Paris (AFP)

While no prospects emerge for tours and festivals, the Patreon sponsorship platform is an option for professional singers and musicians, provided you know how to tune this new instrument.

This digital medium, created in the United States in 2013, is open to all designers, from fashion influencers to philosopher.

But the founder "Jack Conte is a musician, and the DNA at the start is music", as Thomas Koch, France marketing director of Patreon, reminds AFP.

And this week, the platform put Joe Budden in its storefront.

Besides his quasi-disambiguation with the American president, this US rapper ticks all the boxes of the buzz: success in the 2000s with "Pump it up", past drug addict, reality TV shows, big presence on social networks, without forget his big mouth side.

"All our creators are not round and smooth, some have small bumps", laughs Thomas Koch, delighted with the "fame" in the podcast department of the newcomer.

In football, one would speak of a transfer: Budden ceased his podcast activity on Spotify to put on the Patreon jersey, with the key to an advisory role for a "fair creation".

And the rapper, like all the other musicians registered on the platform, offers his fans and other different subscription levels (from 5 to 24 dollars per month) for exclusive content and benefits.

This sponsorship is at the heart of the machine.

- "Closer community" -

"With Patreon, we move away from the model of investors with an objective of profit, clip or album. On Patreon, people adhere to the vision of the artist, give him time, freedom, monetize an emotional relationship and not a deliverable ", analysis for AFP Emily Gonneau, author of" The Artist, the Digital and the Music ".

And the platform takes on the appearance of a refuge with a health crisis that deprives many musicians of their main source of income: concerts.

There is "clearly a Covid effect", confirms Thomas Koch.

Patreon does not detail the 30,000 new global registrations since the start of the pandemic.

But, for music, there has been an "increase in artists from electro", a sector hit hard by the closure of clubs, says AFP Noura Labbani, responsible for relations with creators for France and Belgium at Patreon.

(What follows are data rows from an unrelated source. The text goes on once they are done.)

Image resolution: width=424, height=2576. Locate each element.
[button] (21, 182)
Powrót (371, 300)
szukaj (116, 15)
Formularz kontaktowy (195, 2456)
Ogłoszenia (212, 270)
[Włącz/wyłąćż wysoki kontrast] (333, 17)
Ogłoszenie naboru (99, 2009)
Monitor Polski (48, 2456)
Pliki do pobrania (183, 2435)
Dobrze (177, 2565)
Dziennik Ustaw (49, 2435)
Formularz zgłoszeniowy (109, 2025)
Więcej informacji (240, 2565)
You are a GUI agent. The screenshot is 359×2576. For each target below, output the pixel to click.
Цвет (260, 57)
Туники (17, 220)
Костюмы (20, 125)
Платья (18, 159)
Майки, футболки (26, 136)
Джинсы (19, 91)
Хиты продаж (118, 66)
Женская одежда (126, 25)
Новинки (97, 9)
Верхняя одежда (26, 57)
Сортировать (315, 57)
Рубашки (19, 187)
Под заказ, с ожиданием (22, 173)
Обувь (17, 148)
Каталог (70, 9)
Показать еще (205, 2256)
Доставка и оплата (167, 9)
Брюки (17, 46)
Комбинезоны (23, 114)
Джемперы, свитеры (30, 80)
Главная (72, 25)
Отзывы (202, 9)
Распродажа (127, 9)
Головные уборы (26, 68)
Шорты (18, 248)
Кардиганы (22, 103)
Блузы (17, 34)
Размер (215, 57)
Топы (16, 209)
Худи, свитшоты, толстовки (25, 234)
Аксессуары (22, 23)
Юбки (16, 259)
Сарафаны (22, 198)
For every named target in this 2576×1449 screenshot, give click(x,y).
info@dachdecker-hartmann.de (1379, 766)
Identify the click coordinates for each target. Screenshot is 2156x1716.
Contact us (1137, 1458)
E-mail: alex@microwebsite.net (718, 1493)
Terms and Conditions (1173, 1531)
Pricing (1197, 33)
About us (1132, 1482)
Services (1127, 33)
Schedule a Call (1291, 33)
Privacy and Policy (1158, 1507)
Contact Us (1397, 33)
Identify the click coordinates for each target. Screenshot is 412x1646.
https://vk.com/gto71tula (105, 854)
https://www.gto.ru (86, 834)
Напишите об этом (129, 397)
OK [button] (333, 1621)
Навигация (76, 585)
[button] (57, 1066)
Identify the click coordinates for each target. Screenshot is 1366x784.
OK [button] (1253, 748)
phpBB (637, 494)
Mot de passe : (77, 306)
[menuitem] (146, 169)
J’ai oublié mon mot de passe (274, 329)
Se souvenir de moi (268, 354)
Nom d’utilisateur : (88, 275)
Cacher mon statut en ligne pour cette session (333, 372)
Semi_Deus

But there are both the French violinist Esther Abrami and Rodrigo y Gabriela, the two Mexican guitarists who invented metal-flamenco.

"We wanted to reach a closer community, since our fans hoped for our music day after day during the first months of the pandemic", exposes by email to AFP this pair from Mexico, a country where there is no help to artists, unlike France.

- "Avoid pitfalls" -

"Rod y Gab", say their followers fond of unpublished pieces, models, questions and answers or even guitar "masterclasses".

Their formulas range from $ 3 to $ 2,823 per month (here with private online service, among others).

"Like any tool, you have to put it at the service of your vision and avoid pitfalls, warns Emily Gonneau. It must not become + the tool recommends that ... +, or + it must be refined my style according to what we expect ... + ".

“The other trap is to think that this solution is suitable for everyone and that it can replace an entire ecosystem in difficulty. However, we must keep other options, such as music for images (soundtrack of films or series , advertising jingles, video game soundtracks, etc.), composing for others, developing merchandising, etc. ”.

If the pandemic subsides and world tours resume, "Rod y Gab" will not leave Patreon: "We will adapt our content to keep sharing a lot."

"If the pandemic disappears, you adjust your offer when you are back on the road, to keep an interesting dynamic for the patrons: less livestream and in return for exclusive content in + backstage + (backstage) at real concerts", agrees Noura. Labbani.